The story of the birth-control pill is a lesson in having to take the bitter with the better. The up side is well known: not only does the pill prevent unwanted pregnancies, but one of the two active ingredients, progestin, helps ward off cancer of the uterus and ovaries. In recent years, however, research has seemed to indicate that the other main component in the pill, estrogen, may actually cause cancer of the breast. Although such findings have been disputed, and the amount of estrogen in most birth-control pills has been decreased substantially in recent years, the need for an alternative pill appears obvious. Now a 43-year-old Dutch doctor has stepped forward with a formula that, he says, has all the contraceptive properties of the ordinary pill, plus prevents breast cancer.
In his new pill, the B-Oval, Dr. Michael Cohen has made a simple switch. The progestin remains. But in place of estrogen, Cohen has substituted melatonin–a hormone, secreted from the brain’s pineal gland, which plays a role in regulating female reproductive cycles. Melatonin, unlike estrogen, inhibits the monthly process in which the body rallies cells to the breast for purposes of lactation. When a women does not conceive, the cycle continues and those cells generally disperse. Some cell clumps, however, often remain. It is Dr. Cohen’s theory that this residue–which is prevented by the use of melatonin–can cause cancer of the breast. If he is correct, taking the B-Oval pill would, in most cases, be preferable to taking no oral contraceptive.
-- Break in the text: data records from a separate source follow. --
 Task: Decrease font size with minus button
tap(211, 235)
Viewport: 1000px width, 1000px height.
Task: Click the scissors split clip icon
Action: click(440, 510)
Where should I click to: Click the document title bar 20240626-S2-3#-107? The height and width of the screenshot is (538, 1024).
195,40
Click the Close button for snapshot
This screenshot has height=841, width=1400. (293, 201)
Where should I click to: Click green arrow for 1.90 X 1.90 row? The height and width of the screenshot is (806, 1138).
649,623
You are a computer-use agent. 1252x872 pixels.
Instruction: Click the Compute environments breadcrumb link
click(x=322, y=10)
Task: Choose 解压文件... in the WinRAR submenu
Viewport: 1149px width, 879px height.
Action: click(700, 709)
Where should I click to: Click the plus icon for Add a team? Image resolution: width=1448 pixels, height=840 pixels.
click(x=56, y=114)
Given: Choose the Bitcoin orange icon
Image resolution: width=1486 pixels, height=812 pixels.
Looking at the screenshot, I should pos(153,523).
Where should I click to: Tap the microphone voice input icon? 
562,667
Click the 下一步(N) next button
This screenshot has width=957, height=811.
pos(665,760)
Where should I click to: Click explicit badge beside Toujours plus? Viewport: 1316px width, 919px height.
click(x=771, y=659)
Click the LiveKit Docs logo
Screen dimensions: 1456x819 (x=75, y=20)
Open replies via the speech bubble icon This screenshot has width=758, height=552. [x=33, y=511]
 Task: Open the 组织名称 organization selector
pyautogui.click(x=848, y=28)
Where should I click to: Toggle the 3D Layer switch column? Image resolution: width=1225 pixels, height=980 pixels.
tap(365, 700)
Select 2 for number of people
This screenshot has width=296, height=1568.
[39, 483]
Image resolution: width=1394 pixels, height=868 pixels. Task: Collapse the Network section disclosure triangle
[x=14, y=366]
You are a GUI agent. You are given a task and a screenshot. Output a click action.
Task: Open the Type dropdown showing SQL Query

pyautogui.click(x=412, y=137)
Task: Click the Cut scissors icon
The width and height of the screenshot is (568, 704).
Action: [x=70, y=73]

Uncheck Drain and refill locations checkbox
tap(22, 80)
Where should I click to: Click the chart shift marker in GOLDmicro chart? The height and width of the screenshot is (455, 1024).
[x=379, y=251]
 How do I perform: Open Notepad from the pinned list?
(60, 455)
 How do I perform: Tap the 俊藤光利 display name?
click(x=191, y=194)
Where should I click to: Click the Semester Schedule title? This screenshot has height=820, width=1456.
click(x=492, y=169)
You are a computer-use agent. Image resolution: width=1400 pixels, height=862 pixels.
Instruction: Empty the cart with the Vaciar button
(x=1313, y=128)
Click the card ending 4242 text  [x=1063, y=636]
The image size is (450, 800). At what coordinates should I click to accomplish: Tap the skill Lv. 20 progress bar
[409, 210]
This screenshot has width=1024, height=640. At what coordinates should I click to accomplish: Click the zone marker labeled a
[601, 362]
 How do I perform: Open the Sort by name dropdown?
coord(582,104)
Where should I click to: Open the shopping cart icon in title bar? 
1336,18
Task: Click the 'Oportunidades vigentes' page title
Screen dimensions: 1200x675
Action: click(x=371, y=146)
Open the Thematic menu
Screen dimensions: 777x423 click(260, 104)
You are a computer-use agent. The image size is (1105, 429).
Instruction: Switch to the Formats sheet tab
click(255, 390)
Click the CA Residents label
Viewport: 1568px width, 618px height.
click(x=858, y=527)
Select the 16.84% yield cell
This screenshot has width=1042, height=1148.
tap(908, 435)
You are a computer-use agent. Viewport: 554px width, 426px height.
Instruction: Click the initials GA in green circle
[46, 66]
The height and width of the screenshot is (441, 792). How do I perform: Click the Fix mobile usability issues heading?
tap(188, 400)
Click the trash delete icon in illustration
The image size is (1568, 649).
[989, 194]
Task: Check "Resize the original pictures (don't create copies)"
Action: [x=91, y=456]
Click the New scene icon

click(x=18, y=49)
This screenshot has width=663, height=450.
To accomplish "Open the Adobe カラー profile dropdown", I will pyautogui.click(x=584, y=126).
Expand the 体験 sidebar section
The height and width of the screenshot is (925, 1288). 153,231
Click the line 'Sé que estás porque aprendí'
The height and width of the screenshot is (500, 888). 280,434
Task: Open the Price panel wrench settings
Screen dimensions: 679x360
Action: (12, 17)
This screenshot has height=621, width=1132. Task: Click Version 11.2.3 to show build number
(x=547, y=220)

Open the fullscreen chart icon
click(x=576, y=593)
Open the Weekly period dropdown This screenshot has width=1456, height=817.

So far Cohen has demonstrated melatonin’s salutary effect on breast cancer only in rats. He’s tested B-Oval on approximately 1,000 Dutch women over the course of four years. To date, none of the 600 women now in the final phase has shown any side effects. Cohen has not published his findings; he was waiting for a patent, which he has now secured. One who has seen his data is Dr. Alan H. DeCherney, a professor of obstetrics and gynecology at Yale University. While stressing that “melatonin’s impact on preventing breast cancer is purely hypothetical,” he calls B-Oval “an important compound that adds significantly to contraceptive technology and approach.”
The entire medical community is not aboard the B-Oval bandwagon. “It’s too early to know whether [it] is going to work well and over a prolonged duration,” says Dr. Andy Anderson, director of clinical research for Contraception Research and Development, a government program in Virginia. In the meantime, women are faced with limited choices in the area of oral contraceptives: either the standard pill or the “mini-pill,” a progestin-only product that can cause side effects such as cramps and irregular menstrual bleeding. A new product called Norplant, which secretes progestin from a device implanted in the arm, is now coming on the market. Female condoms and hormone-secreting vaginal rings may be available by the mid-’90s. A reversible antifertility vaccine for men and women is also under development.
The B-Oval pill, meanwhile, could be available in the Netherlands as early as this fall. In America, the product is probably at least several years away from FDA approval. The National Institutes of Health in Washington recently turned down Cohen’s request for a $32 million grant so he could begin testing in the United States, saying that his claims are too speculative and “scientifically untenable.” That doesn’t mean the B-Oval is a dead issue, just that, despite its apparent potential for preventing breast cancer, the new pill has been shuffled, at least temporarily, to the rear of the medicine chest.